Es gibt keinen Hinweis darauf, dass es bei Gottesdiensten, bei denen die bewährten Abstands- und Hygienevorschriften eingehalten werden, zudem nicht gesungen wird, zu Ansteckungen gekommen ist. Eine absolute Sicherheit gibt es hier wie überall nicht. Aber deshalb Präsenzgottesdienste in der Weihnachtszeit abzusagen zeugt nicht von höherem Verantwortungsbewusstsein, sondern von einer Mutlosigkeit, die fehl am Platze ist.

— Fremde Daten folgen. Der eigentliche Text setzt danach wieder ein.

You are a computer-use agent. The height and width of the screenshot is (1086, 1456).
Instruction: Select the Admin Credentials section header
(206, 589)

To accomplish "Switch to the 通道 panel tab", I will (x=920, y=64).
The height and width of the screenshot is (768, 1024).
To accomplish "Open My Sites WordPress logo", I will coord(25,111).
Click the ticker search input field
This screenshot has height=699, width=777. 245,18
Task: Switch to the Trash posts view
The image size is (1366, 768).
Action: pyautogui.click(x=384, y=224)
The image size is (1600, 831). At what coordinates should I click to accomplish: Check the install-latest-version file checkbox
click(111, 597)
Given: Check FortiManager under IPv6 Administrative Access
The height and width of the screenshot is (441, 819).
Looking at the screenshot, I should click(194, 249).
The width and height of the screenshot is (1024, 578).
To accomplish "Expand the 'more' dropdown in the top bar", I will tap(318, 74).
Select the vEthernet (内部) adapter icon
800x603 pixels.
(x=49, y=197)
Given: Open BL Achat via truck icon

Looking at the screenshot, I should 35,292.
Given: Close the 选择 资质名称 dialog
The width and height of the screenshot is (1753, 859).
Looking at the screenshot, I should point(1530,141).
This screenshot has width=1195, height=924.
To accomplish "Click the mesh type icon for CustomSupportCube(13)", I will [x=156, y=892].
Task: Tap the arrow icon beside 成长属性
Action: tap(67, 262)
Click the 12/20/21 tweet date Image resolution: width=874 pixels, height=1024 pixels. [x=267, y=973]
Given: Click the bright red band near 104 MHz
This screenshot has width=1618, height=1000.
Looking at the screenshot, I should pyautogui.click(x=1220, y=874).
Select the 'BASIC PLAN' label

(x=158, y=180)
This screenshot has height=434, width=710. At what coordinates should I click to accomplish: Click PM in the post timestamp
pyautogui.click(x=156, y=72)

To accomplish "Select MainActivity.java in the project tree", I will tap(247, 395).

Vertrauen auf Gottes Gegenwart und Hilfe

Was wir brauchen, ist Vertrauen auf Gottes Gegenwart und Hilfe, die uns vor Leichtsinn auf der einen Seite und Überängstlichkeit auf der anderen Seite bewahrt. Ein gottesfürchtiger Glaube, so hat es Martin Luther einmal formuliert, ist nicht tollkühn, denn er versucht Gott nicht; er ist aber auch nicht verzagt und furchtsam.

Online-Formate sind nun wirklich kein Ersatz für die real erlebte Gemeinschaft in Christus, weder für die Alten, für die der Gottesdienstbesuch in ihren Gemeinden, zumal zu Weihnachten, einen ganz wichtigen Fixpunkt ihres Lebens darstellt noch für die Jüngeren, die sich gegenwärtig ohnehin von einem Zoom-Meeting zum nächsten hangeln, was längst zu Erschöpfung und Überdruss geführt hat. Gerade in dieser Lage muss Kirche präsent sein, real und nicht nur virtuell.